───── TEXTE SOURCE

Point important : le barrage œuvre pour la paix car le Soudan a aussi augmenté ses surfaces irriguées grâce à l’eau de retenue.

Le barrage a permis au pays de s’électrifier. Le moindre village aujourd’hui jouit de l’électricité.

Il a permis l ‘installation d’une industrie moderne – chimique et pétrochimique notamment - dans la région d’Alexandrie et dans la Haute Egypte. Il a de cette manière permis de baisser la facture pétrolière du pays.

Il est vrai que ces industries chimiques ont été créées pour fournir surtout des engrais (nitrates, urée..) puisque l’inondation ne se faisant plus et les alluvions étant retenus derrière le barrage, il fallait nourrir la terre et donc recourir aux engrais artificiels.

Le barrage et le lac Nasser fournissent aux Egyptiens des protéines par la production de poissons que l’on retrouve sur les étals des marchés cairotes et qui arrivent maintenant par trains réfrigérés après avoir pendant longtemps été délivrés par les avions soviétiques Antonov.

Est-ce à dire qu’il n’y a pas d’aspects négatifs ?

Bien sûr que si !

Il y a d’abord l’évaporation de l’eau du lac Nasser mais les experts ne se sont pas mis d’accord sur son importance comme ils ne sont pas en mesure de dire l’effet du barrage sur les aquifères.

Le barrage n’a pas apporté le paludisme et ses eaux ne contiennent pas de larves d’anophèle. Quant à la bilharziose, elle sévissait avant sa construction.

Il y a aussi les effets de l’absence d’alluvions sur les berges du fleuve mais les effets ne sont pas encore perceptibles.

Le plus grave est l’érosion des côtes en Méditerranée et les atteintes aux pêcheries. C’est ainsi que les sardines ont pratiquement disparues car elles ne sont plus alimentées par les apports organiques du Nil. Il faut enfin évoquer la prolifération des herbes due aux eaux polluées par les engrais provenant des rizières et des champs de canne à sucre. Cette végétation gêne la navigation et offre un gîte aux insectes.

Sources :

  • 1. Entretiens réalisés au Caire dans la semaine du 4 au 11 mars 2007.

  • 2. « Le haut barrage et ses effets » Etude n° 4 dans le cadre du Programme « Egypte 2000 » (en langue arabe)

Commentaire

Tout compte fait, la plupart des observateurs s’accordent maintenant pour apprécier objectivement le haut barrage et oublier les rancoeurs du passé. La politique est mise entre parenthèses.

Ils sont formels : les avantages de l’édifice sont bien plus importants que ses effets négatifs.

Il a permis d’établir une paix durable entre le Soudan et l’Egypte et entre les divers utilisateurs dans le pays même.

Il a contribué à la paix sociale et au développement du pays.

──────────

CONSIGNE 1
Mettez en forme de liste JSON de chaînes les lignes des entrées allant de celle qui contient « You are a computer-use agent. Image » jusqu'à la fin des entrées, bornes comprises, à raison d'une chaîne par ligne et sans les lignes vides.
Le texte et les entrées sont tirés de sources distinctes.

───── ENTRÉES FOURNIES

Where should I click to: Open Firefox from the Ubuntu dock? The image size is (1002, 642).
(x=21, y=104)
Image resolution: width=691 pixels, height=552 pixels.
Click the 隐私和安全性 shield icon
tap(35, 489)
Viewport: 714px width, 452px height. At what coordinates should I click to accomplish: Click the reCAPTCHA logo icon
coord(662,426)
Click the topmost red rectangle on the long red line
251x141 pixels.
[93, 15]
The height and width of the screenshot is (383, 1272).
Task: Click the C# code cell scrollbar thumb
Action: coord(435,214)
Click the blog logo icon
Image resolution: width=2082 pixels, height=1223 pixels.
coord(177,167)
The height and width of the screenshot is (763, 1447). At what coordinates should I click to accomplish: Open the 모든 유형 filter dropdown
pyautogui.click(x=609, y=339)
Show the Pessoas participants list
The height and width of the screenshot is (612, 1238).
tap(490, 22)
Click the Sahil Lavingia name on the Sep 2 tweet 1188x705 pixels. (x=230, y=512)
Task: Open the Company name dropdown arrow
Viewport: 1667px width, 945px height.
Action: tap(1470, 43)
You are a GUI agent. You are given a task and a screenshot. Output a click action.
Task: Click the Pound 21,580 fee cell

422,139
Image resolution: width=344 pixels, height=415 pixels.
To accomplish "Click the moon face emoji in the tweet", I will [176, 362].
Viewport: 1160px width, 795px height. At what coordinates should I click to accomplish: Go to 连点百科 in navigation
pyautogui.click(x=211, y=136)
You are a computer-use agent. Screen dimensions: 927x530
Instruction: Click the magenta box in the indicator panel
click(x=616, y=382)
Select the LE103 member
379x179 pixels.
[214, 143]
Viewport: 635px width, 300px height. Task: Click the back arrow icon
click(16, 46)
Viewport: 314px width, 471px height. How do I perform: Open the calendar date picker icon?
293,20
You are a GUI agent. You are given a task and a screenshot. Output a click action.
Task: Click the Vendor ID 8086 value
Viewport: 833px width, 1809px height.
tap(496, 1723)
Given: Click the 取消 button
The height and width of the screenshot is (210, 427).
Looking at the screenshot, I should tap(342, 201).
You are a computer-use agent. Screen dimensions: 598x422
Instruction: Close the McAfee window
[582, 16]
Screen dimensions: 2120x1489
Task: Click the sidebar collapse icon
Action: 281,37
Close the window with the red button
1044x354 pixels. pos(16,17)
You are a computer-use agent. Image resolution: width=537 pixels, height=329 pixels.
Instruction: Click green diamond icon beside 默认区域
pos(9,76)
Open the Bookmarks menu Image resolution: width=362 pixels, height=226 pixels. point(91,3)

──────────

CONSIGNE 2
Relevez tous les noms de lieux (pays, régions, villes, cours d'eau, lac et mer) cités dans le texte sur le haut barrage.

RÉPONSE ATTENDUE 1
[
  "You are a computer-use agent. Image resolution: width=537 pixels, height=329 pixels.",
  "Instruction: Click green diamond icon beside 默认区域",
  "pos(9,76)",
  "Open the Bookmarks menu Image resolution: width=362 pixels, height=226 pixels. point(91,3)"
]

RÉPONSE ATTENDUE 2
Soudan, Alexandrie, Haute Egypte, lac Nasser, Caire, Méditerranée, Nil, Egypte